* Short task:
Rewrite the stretch of rows from the start through the line containing "Action: click(117, 103)", swapping "Dallas" for "Houston" and leaving everything else as it is.

* Input records:
** Begin **
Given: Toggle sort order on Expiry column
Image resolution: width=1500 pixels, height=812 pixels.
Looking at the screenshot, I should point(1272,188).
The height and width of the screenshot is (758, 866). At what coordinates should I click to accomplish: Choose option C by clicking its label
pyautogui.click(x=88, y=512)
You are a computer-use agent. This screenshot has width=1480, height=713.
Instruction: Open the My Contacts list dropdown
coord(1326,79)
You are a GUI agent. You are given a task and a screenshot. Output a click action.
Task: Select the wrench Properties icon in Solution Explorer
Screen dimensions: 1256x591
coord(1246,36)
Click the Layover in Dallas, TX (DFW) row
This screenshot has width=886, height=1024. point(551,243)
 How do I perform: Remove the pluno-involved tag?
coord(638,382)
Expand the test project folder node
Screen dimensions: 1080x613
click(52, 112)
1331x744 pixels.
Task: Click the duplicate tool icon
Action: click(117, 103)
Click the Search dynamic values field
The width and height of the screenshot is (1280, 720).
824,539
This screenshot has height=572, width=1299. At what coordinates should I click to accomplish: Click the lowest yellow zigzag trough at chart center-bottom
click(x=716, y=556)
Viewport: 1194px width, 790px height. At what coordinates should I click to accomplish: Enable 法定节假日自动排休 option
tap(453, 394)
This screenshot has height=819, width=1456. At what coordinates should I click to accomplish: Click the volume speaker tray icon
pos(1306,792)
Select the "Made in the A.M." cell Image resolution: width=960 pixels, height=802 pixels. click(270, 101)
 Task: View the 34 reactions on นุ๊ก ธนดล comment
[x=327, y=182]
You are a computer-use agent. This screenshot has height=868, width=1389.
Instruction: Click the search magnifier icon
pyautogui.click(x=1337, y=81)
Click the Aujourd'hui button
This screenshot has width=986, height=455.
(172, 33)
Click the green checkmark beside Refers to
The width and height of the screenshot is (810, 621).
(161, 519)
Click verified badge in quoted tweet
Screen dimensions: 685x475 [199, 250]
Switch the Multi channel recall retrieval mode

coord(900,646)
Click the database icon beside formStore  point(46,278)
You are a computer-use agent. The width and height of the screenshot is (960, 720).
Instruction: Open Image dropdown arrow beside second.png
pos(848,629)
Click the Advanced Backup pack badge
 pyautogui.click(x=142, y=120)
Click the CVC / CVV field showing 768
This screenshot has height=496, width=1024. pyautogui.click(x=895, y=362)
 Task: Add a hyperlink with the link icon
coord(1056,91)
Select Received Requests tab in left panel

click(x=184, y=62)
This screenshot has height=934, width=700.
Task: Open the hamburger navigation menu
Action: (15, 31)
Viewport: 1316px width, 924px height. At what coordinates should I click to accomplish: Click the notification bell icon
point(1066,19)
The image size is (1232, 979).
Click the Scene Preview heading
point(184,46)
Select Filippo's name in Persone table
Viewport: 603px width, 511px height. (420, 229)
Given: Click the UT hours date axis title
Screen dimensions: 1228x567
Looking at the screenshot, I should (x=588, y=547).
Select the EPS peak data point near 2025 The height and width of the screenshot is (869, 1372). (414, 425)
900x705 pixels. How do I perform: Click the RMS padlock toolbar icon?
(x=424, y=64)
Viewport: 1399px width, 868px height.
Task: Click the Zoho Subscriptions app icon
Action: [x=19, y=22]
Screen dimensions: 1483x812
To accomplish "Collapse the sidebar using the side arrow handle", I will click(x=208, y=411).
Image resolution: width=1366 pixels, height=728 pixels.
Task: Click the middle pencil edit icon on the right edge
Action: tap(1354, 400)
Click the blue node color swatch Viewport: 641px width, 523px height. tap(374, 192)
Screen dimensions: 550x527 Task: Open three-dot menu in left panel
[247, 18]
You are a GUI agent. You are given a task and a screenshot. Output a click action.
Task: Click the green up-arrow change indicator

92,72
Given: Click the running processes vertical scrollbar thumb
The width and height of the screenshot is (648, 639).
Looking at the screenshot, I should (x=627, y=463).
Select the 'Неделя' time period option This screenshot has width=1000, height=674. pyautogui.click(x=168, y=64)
** End **
* Output for this exercise:
Given: Toggle sort order on Expiry column
Image resolution: width=1500 pixels, height=812 pixels.
Looking at the screenshot, I should point(1272,188).
The height and width of the screenshot is (758, 866). At what coordinates should I click to accomplish: Choose option C by clicking its label
pyautogui.click(x=88, y=512)
You are a computer-use agent. This screenshot has width=1480, height=713.
Instruction: Open the My Contacts list dropdown
coord(1326,79)
You are a GUI agent. You are given a task and a screenshot. Output a click action.
Task: Select the wrench Properties icon in Solution Explorer
Screen dimensions: 1256x591
coord(1246,36)
Click the Layover in Houston, TX (DFW) row
This screenshot has width=886, height=1024. point(551,243)
 How do I perform: Remove the pluno-involved tag?
coord(638,382)
Expand the test project folder node
Screen dimensions: 1080x613
click(52, 112)
1331x744 pixels.
Task: Click the duplicate tool icon
Action: click(117, 103)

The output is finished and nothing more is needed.